# TASK INSTRUCTIONS
Please write out the records from the line containing "The height and" through the end as a numbered list, skipping blank lines and leaving out the pictures.

# MATERIAL PROVIDED
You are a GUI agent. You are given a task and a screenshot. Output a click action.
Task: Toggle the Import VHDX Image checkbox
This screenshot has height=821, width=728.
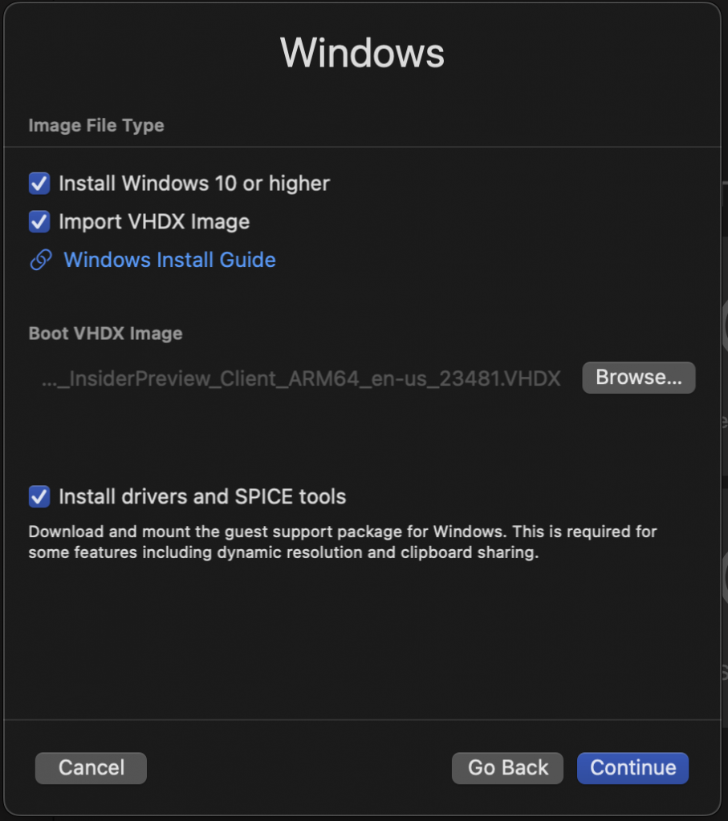[39, 222]
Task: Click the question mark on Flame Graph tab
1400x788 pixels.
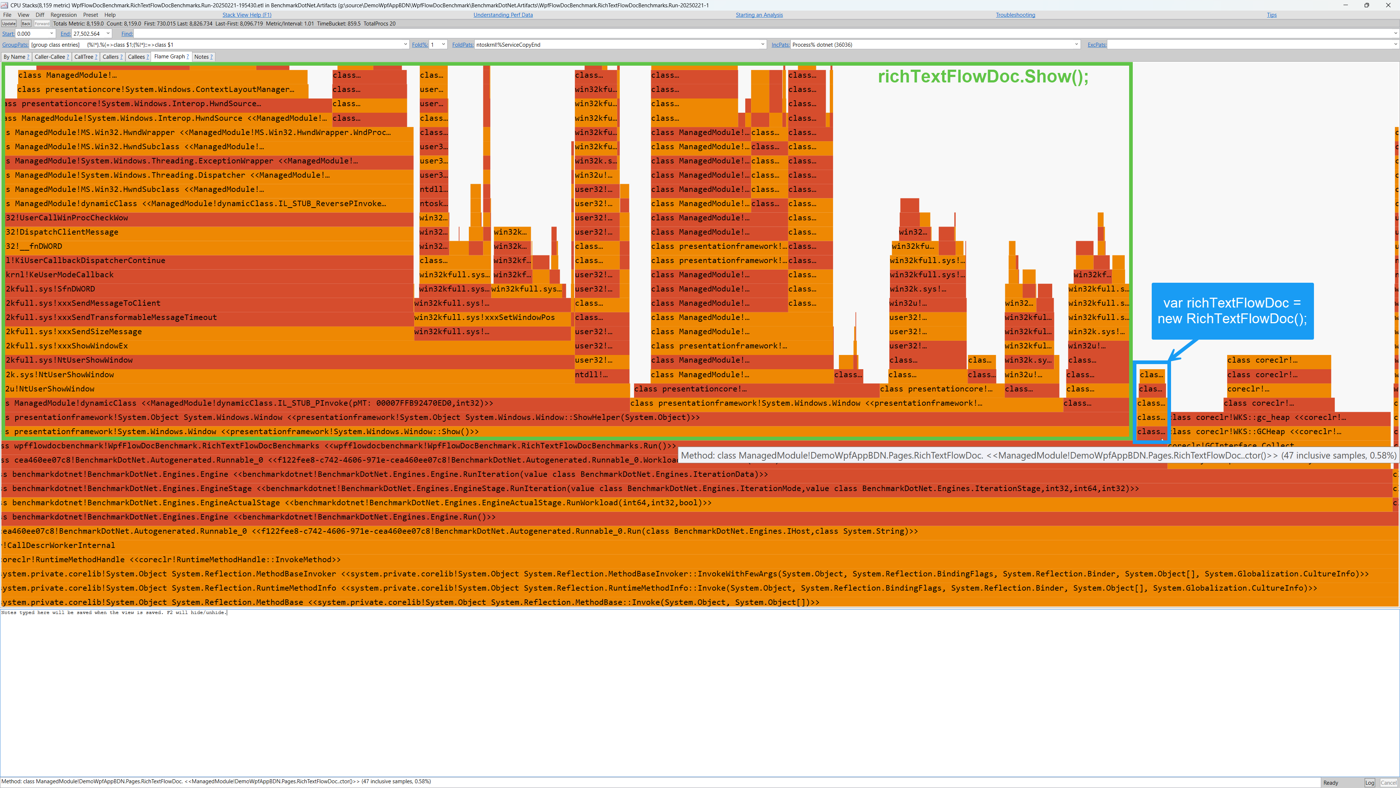Action: pos(188,57)
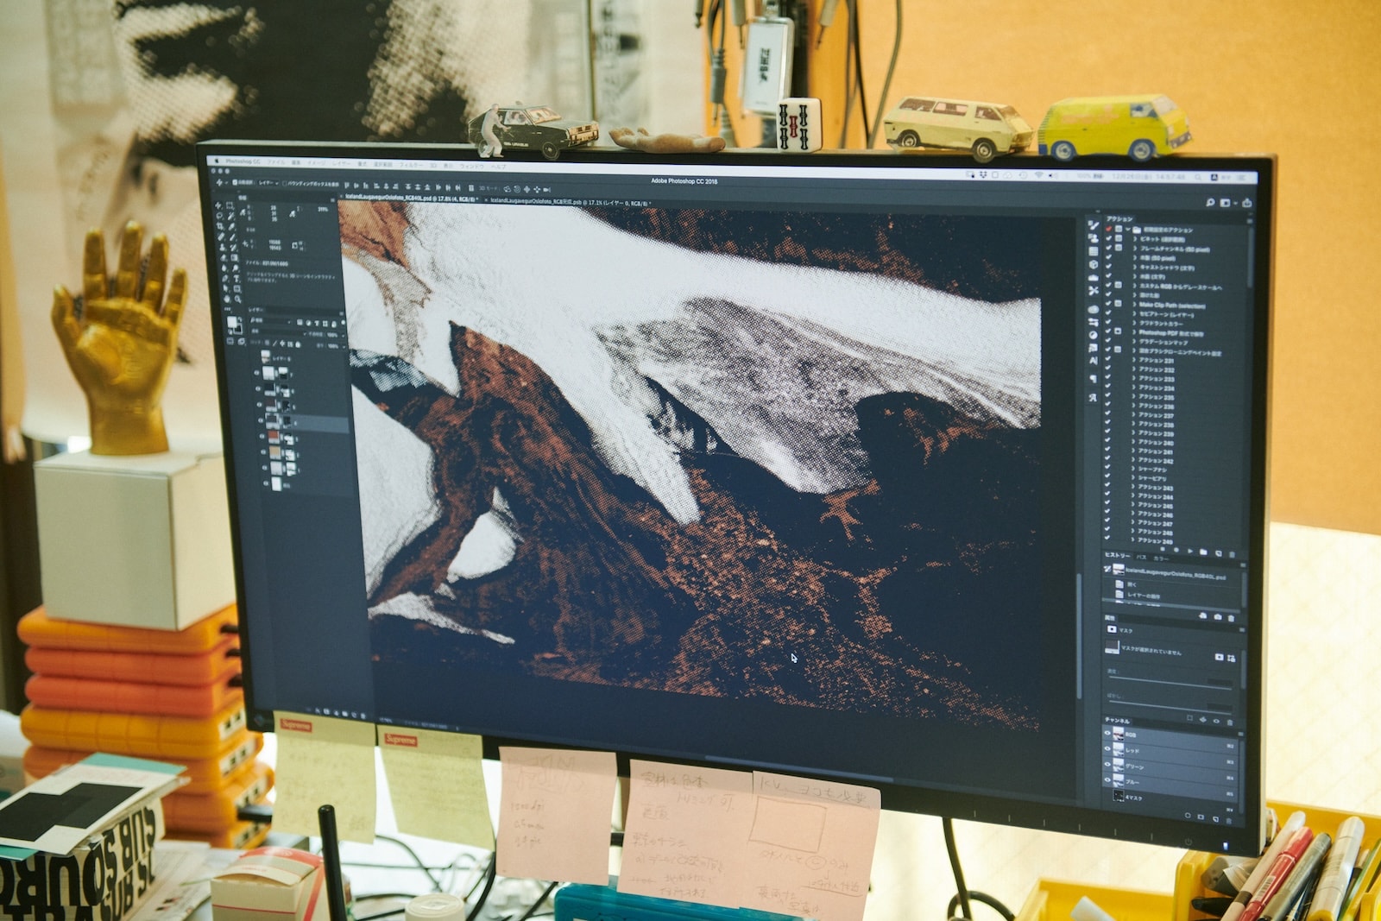Toggle the checkmark for action 240 (アクション 240)
This screenshot has width=1381, height=921.
tap(1108, 442)
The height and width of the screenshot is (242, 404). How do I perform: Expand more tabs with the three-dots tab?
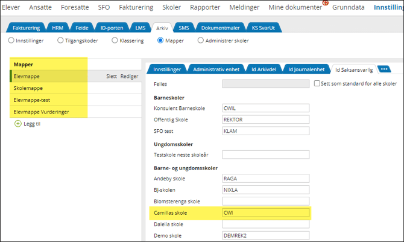[x=383, y=69]
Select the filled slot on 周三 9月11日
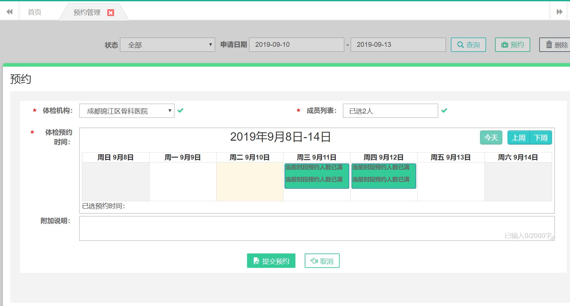This screenshot has height=306, width=570. pyautogui.click(x=316, y=176)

# THE RESPONSE
1. The height and width of the screenshot is (242, 404). How do I perform: Expand more tabs with the three-dots tab?
2. [x=383, y=69]
3. Select the filled slot on 周三 9月11日
4. This screenshot has height=306, width=570. pyautogui.click(x=316, y=176)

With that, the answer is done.